The U.S.-owned companies also could divert their Chinese-made tires and sell them in countries other than the U.S., limiting the supply of cheaper tires here.

Meanwhile, U.S. tire companies that don't export many tires from China to the U.S. could get a boost. That could happen, for example, with Akron, Ohio-based Goodyear Tire & Rubber Co., which says less than 2 percent of its tires sold in North America come from China.

Deutsche Bank's Rod Lache said both Goodyear and Findlay, Ohio-based Cooper Tire & Rubber Co. stand to benefit from higher prices in North America, which could result from the higher tariff.

But that could hurt consumers.

In particular, Cooper will be under less pressure to keep its prices low, Lache wrote to investors, since many of the less expensive tires it makes compete directly with Chinese imports. So Cooper would fetch higher prices for its tires -- but its China operations, which are more substantial than Goodyear's, could be hurt since they'd be subjected to the tariffs, too.

Q: What about chicken? How is that involved?

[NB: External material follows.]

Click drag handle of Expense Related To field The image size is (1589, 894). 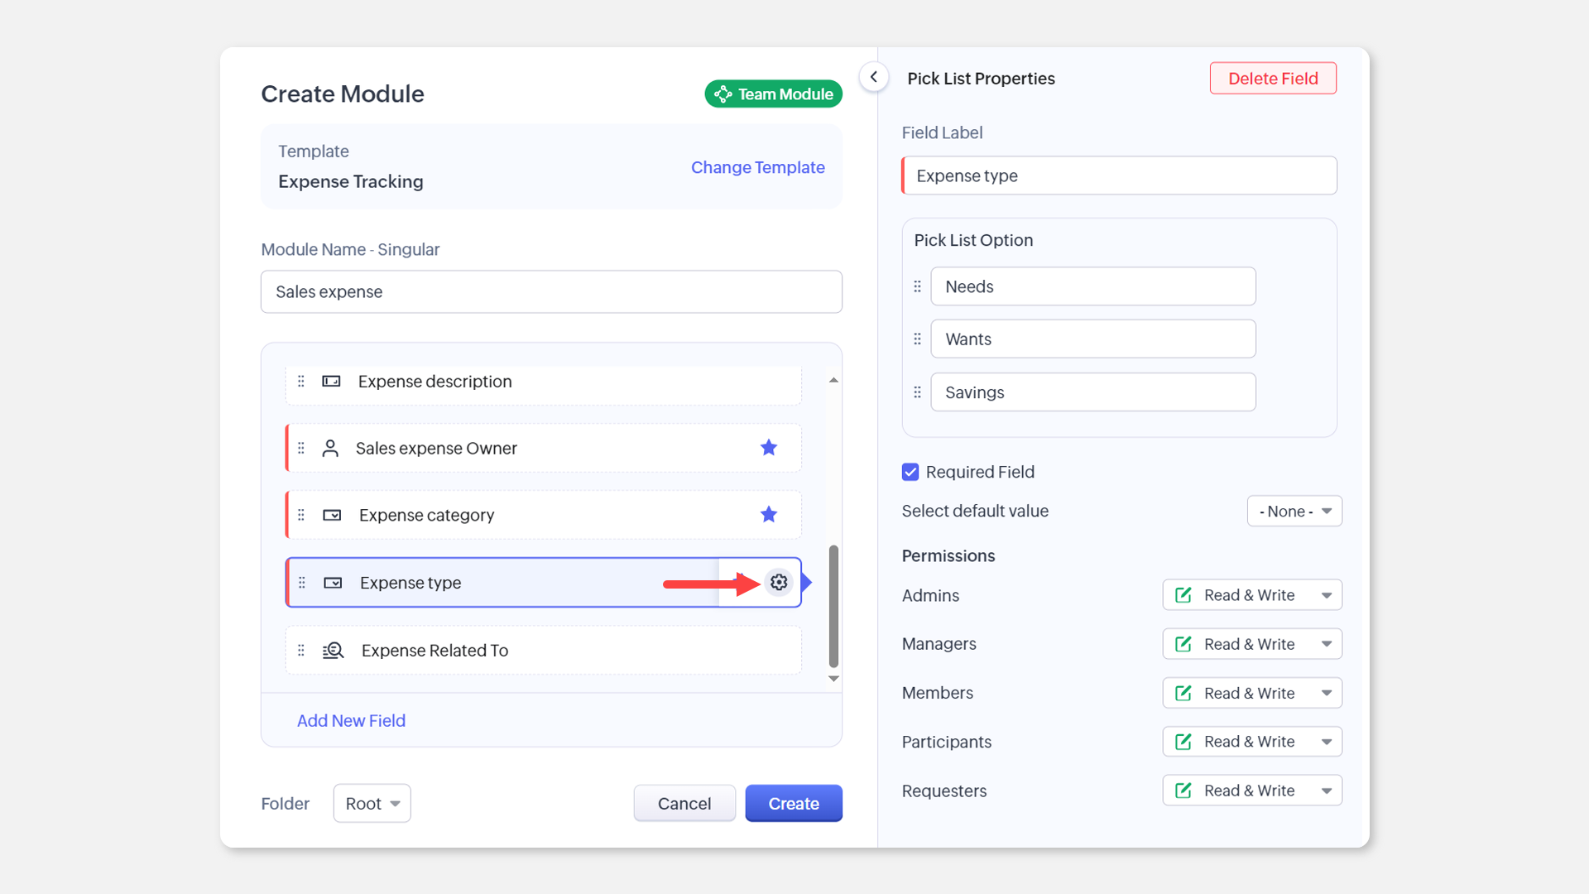(301, 651)
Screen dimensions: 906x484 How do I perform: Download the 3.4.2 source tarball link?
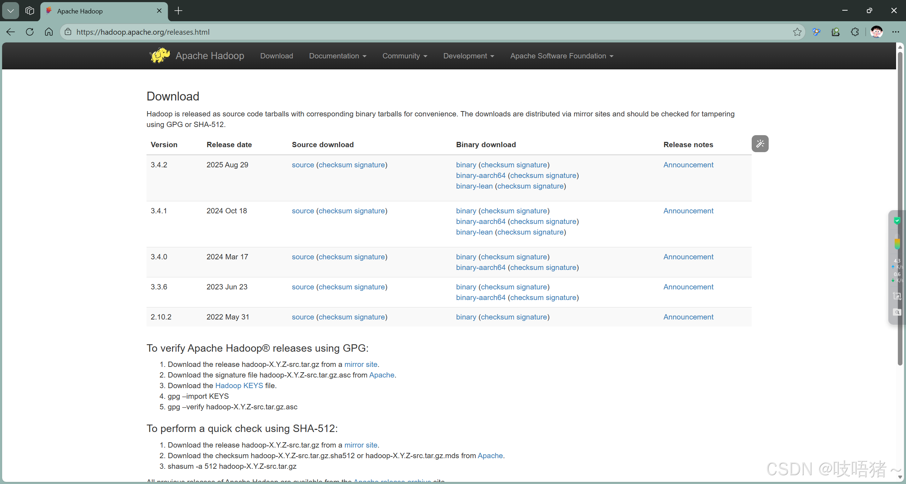point(303,165)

A: Chicken has been a sticking point in the global trade world. This summer, the World Trade Organization launched a formal investigation of the U.S. ban on Chinese poultry imports. China alleged the U.S. government was breaking global commerce rules by not allowing the imports.

China, meanwhile, is the U.S.'s largest chicken export market, surpassing Russia for the top spot earlier this year, according to the USA Poultry & Egg Export Council. Last year, some $722 million worth of chicken was exported to China. In the first seven months of this year, that figure is $393 million. The U.S. exports about 20 percent of its chicken production, worth nearly $5 billion a year.

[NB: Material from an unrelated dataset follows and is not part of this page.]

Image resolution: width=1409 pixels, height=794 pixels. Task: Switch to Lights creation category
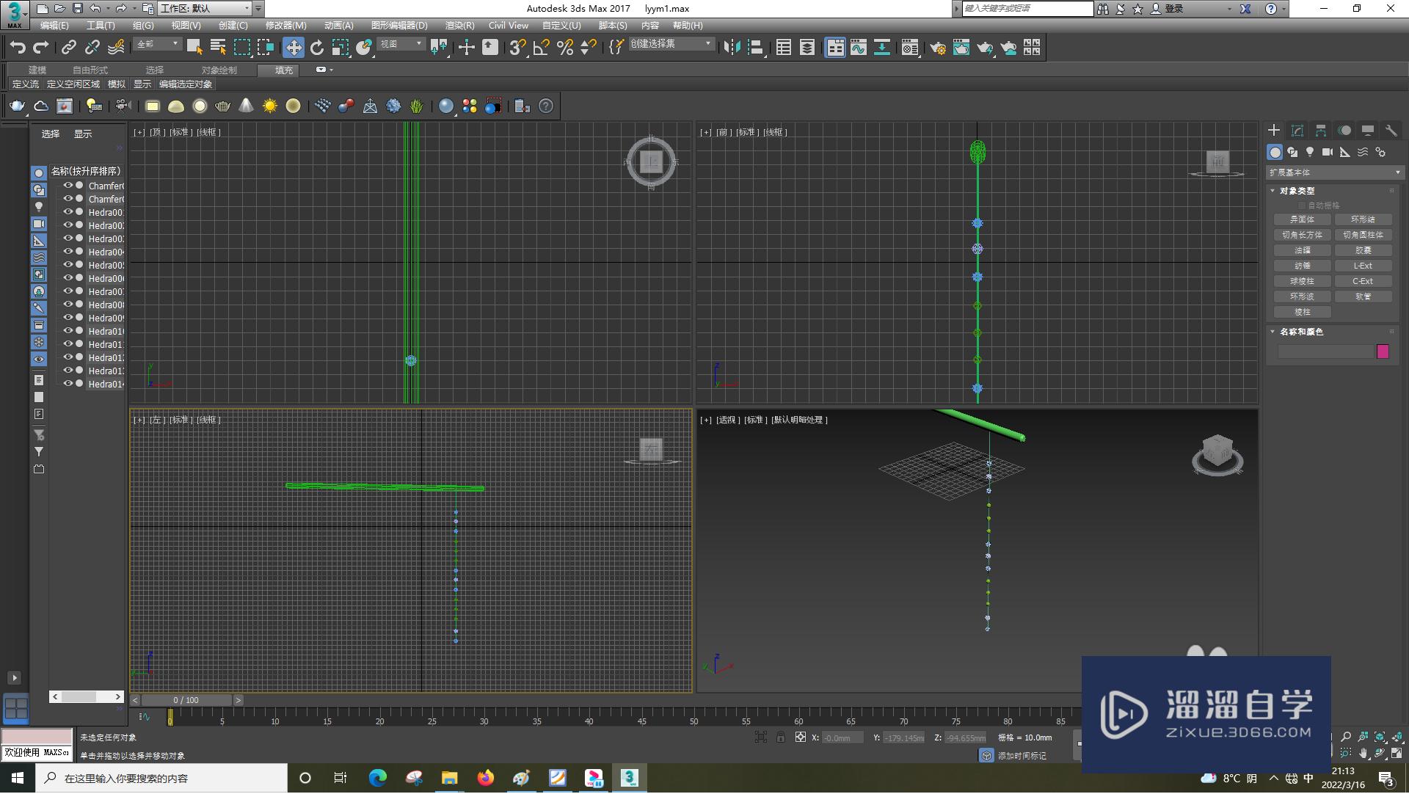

And this past weekend, China alleged that American chicken makers are receiving subsidies from the U.S. government and are also selling their products -- mainly chicken feet -- at below-market prices. Council president Jim Sumner said neither of those allegations is true.

Q: How does all this affect the consumer?

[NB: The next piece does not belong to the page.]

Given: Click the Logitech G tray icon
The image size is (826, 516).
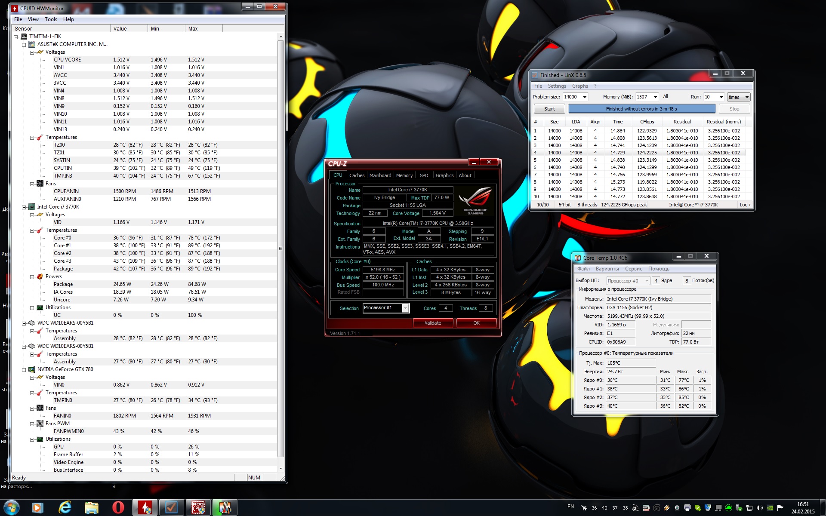Looking at the screenshot, I should point(656,508).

A: For tire shoppers, the tariff will raise the cost of Chinese imports, which tend to be mostly lower-end and store or generic brands.

Some industry observers put the average cost of an American tire at over $100, while the cost of a comparable Chinese model can be half that.

The Alliance for American Manufacturing, which includes the Steelworkers union and supports the higher tariff, said the ITC report shows that the higher tariff would only result in price increases of 5 percent to 7 percent for Chinese tires, or about $3.50 per tire.

But the tariffs are expected to raise pricing of all kinds of tires to some degree because there will be fewer cheap competitors.

Companies like Goodyear will be under less pressure to lower prices since their cheaper competition will shrink. These companies have also been cutting production to scale back their business, so that means there will be fewer tires for sale. It all adds up to less incentive for tire makers to put their products on sale.

That may be good news for the struggling industry, but not for consumers looking for a bargain.

As for chicken, there are no tariffs to deal with since the U.S. does not import chicken from China, so it's not likely U.S. prices will be affected. But a spat with a major export market could hurt the already struggling industry if it escalates. There could be retaliatory tariffs against exports of chicken to China, or the loss of access to that market altogether.